Poyntonophrynus grandisonae
- Conservation status: Data Deficient (IUCN 3.1)

Scientific classification
- Kingdom: Animalia
- Phylum: Chordata
- Class: Amphibia
- Order: Anura
- Family: Bufonidae
- Genus: Poyntonophrynus
- Species: P. grandisonae
- Binomial name: Poyntonophrynus grandisonae (Poynton & Haacke, 1993)
- Synonyms: Bufo grandisonae Poynton & Haacke, 1993

= Poyntonophrynus grandisonae =

- Authority: (Poynton & Haacke, 1993)
- Conservation status: DD
- Synonyms: Bufo grandisonae Poynton & Haacke, 1993

Species of amphibian

Poyntonophrynus grandisonae (common name: Grandison's toad or Mossamedes toad) is a species of toad in the family Bufonidae.
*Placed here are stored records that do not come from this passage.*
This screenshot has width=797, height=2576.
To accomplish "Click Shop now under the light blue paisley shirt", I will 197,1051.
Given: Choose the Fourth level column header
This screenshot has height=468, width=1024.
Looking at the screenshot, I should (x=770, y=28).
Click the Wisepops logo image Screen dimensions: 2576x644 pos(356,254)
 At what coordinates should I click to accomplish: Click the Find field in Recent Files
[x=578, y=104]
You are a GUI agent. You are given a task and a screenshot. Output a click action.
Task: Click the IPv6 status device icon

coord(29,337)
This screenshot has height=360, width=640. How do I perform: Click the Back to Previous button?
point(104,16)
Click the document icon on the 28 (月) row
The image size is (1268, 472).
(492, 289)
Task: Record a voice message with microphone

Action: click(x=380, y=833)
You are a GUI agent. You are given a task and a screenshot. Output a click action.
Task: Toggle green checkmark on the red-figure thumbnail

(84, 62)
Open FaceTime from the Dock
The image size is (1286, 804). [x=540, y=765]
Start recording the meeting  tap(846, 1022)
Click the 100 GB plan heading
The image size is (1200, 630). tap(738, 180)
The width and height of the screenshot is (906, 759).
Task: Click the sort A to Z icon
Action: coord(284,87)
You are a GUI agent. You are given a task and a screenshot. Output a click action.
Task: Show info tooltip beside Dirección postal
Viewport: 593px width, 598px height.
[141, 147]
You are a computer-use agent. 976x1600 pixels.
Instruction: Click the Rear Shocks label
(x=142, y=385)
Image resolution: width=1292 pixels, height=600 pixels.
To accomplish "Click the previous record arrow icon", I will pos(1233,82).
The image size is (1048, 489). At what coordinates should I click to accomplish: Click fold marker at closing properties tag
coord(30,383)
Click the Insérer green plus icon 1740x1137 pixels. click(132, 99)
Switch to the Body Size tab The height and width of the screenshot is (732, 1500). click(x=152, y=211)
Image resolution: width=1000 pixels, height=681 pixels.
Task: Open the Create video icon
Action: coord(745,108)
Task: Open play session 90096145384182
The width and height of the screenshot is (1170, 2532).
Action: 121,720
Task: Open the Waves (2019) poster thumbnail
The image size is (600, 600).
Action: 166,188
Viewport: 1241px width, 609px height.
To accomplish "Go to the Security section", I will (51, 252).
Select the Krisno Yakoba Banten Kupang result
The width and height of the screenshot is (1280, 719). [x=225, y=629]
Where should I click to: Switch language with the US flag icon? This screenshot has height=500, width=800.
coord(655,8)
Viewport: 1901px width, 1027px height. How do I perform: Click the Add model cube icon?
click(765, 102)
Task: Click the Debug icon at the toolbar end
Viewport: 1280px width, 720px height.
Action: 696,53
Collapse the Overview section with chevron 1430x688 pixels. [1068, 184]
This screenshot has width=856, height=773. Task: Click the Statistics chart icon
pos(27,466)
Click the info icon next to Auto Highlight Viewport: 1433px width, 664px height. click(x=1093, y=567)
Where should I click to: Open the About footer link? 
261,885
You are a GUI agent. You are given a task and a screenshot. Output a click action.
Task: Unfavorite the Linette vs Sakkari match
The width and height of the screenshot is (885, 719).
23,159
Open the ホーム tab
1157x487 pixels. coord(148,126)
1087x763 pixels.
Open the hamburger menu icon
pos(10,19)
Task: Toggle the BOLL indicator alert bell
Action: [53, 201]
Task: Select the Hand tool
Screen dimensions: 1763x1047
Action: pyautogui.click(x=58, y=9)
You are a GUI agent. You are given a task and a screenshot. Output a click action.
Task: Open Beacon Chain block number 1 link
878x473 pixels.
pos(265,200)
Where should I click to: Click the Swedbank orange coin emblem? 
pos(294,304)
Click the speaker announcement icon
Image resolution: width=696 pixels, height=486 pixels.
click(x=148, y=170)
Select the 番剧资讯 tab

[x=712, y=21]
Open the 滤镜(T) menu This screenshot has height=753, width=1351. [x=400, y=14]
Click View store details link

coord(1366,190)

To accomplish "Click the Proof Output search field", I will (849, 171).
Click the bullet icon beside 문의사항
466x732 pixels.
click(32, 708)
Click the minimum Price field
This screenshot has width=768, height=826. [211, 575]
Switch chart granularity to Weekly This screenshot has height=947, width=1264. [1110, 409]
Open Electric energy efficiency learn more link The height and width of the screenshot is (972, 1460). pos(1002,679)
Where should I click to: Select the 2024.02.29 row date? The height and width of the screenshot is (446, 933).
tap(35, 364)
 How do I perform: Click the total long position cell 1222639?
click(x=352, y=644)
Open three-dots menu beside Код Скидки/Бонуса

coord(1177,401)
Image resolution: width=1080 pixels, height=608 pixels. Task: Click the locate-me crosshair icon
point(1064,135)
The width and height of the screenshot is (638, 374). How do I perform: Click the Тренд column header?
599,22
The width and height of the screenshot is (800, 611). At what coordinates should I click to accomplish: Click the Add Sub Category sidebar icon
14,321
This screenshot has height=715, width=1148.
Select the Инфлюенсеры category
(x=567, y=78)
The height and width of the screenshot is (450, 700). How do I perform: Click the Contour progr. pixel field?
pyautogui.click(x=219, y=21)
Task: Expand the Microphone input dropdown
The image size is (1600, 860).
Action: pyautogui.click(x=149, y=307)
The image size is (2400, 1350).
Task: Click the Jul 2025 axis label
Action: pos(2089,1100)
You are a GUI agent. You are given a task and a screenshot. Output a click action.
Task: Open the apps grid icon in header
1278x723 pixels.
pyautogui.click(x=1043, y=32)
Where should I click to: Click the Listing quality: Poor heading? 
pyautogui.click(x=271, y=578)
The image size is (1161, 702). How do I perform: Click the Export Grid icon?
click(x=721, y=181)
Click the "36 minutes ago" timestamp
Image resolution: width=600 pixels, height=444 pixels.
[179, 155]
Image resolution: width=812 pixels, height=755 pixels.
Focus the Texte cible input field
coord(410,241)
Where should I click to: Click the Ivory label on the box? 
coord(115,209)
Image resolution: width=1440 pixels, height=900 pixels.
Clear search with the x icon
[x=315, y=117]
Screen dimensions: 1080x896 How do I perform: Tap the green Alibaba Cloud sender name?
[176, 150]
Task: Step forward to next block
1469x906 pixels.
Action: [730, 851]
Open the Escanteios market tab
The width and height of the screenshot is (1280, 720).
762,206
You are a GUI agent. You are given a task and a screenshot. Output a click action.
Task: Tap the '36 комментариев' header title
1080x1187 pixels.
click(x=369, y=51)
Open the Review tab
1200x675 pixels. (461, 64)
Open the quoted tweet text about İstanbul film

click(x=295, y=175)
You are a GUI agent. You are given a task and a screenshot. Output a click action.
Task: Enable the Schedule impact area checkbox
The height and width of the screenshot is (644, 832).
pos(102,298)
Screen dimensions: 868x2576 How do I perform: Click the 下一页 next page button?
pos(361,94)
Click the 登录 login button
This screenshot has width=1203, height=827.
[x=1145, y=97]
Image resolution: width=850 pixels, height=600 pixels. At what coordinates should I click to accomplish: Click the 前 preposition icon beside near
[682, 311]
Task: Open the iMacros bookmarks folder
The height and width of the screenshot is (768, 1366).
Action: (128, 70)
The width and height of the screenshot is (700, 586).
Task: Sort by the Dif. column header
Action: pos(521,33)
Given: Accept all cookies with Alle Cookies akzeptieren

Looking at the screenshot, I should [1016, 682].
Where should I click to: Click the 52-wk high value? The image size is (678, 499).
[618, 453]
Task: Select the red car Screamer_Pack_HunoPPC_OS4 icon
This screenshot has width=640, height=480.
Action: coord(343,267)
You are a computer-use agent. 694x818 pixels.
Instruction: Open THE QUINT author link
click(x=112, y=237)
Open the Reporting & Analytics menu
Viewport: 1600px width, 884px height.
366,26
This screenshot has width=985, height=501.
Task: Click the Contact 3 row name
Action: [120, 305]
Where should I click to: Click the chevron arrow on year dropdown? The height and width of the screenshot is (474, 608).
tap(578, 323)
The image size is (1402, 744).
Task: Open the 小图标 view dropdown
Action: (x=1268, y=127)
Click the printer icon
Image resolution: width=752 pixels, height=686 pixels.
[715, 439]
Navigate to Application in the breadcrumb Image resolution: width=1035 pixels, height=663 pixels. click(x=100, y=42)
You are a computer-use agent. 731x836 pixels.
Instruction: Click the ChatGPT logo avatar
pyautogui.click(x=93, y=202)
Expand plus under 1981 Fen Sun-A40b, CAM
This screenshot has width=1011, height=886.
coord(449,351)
It is endemic to Namibe Province, Angola. Its range may be more widespread than currently known, including the nearby Iona National Park. It is only known from a few specimens because there has not been much research in the surrounding area, and thus its 2014 IUCN Red List of Threatened Species assessment remained at "Data Deficient".

It is named for Alice Georgie Cruickshank Grandison (born 1927), a Curator of Herpetology at Natural History Museum, London.

==Habitat==
Its natural habitats are granitic inselbergs in dry, sandy area. Its breeding habitat is unknown.